Back in March, Morris’ facilities in Arkansas closed, and she moved back to her parents’ house in Greenville.
She made the road trip with one of her three snakes, Fang (a ball python named after Hagrid‘s dog in Harry Potter). Her Italian greyhounds, Rango and Nim, and birds, Indi and Juniper, joined for the pandemic adventure as well. “It’s a zoo in this house,” Morris said.
She still needed a place to jump.
For three weeks, Morris plied on her hands and knees, pounding 15 eight-foot-long wooden frames into an angled grass field to create an outdoor pole vault runway. Her team included her father, a few hometown hero volunteers and others from Greenville cheering them on. One day, a hammer flew haphazardly, nearly taking her out.
Morris received a donated pit from a sponsor. She spent $4,000 toward the wood, rubber runway and hardware to make her father’s long-existing dream into a reality.
The pit’s life will extend well beyond the extenuating circumstances of the pandemic. Morris plans to return for training camps and host summer camps and clinics for high school and college athletes in the future.
It will also serve as a unique opportunity to invite other elites to join her for training sessions. That could include pole vaulters from Clemson, where Morris’ 59-year-old dad is a volunteer pole vault coach.
The Olympic postponement also impacted Morris’ husband. Tyrone Smith, 36, is a three-time Olympic long jumper for Bermuda and an MBA student at the University of Texas. Smith planned to end his Olympic career in Tokyo this summer.
When the Olympic postponement was announced, Smith took a week or two to weigh whether to tack on another year.
“Ultimately, the decision was that I was always going to try to make it,” said Smith, who wed Morris last October. “It was just figuring out logistically how I was going to make that happen.

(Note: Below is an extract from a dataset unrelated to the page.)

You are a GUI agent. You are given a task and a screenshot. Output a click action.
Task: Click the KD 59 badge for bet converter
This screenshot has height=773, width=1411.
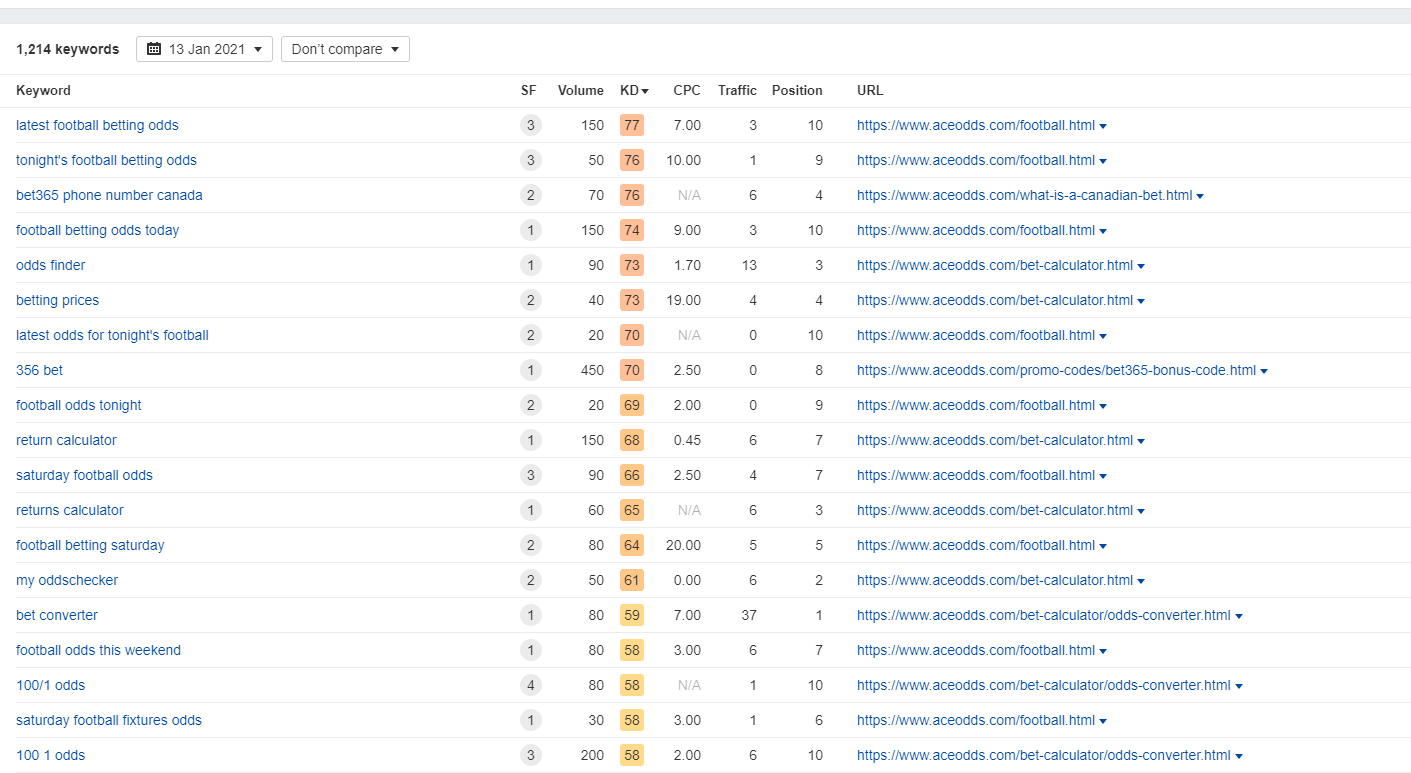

“I had motivation from being with Sandi and having the chance to do something special together. We didn’t really get to experience it [the Games] together as a couple. Having the opportunity to have those moments together, that we can share with our family, and if we have kids one day, to share those with our kids. It’s incredibly rare to do that.”
Smith recently began an internship as a brand marketer with Sony PlayStation to launch the PS5. He had a teaching position lined up, too. But after hearing about the postponed Olympics, he adapted.
Like his wife, Smith had to build his own training setup.
He bought a shovel and garden rake from Home Depot. Over a few weekends, for about three hours at a time, he excavated an entire sand pit in Austin.
It wasn’t the first time Smith felt the need to show what he could do.
“I’ve always had a chip on my shoulder trying to prove to myself that I belong at this level,” he said.
Two decades ago, Smith walked through the gym of North Chicago Community High School while coach Trent Robinson taught girls how to triple jump.
“Can I learn?” Smith asked.
Robinson obliged. No one on the boys’ team knew how to triple jump, or was particularly eager to learn. Smith made all-county and all-conference after training for two months.
He walked on at the University of Missouri-Rolla (UMR), now the Missouri University of Science and Technology, a Division II track team, as a triple jumper.
It wasn’t until Smith’s sophomore year that he found a coach, Bryan Schiding, who encouraged him to consistently long jump. Years later, Schiding stood as a groomsman in Smith and Morris’ wedding.
Smith and Morris have yet to live in the same city in their four-year relationship.
“We’ve been scheming, and planning,” Morris said. “It hasn’t quite lined up yet.”
Whether Smith is pursuing an MBA, or pushing his limits to qualify for a postponed Olympic Games, one thing is certain.
“I will stand by whatever he decides to do,” she said.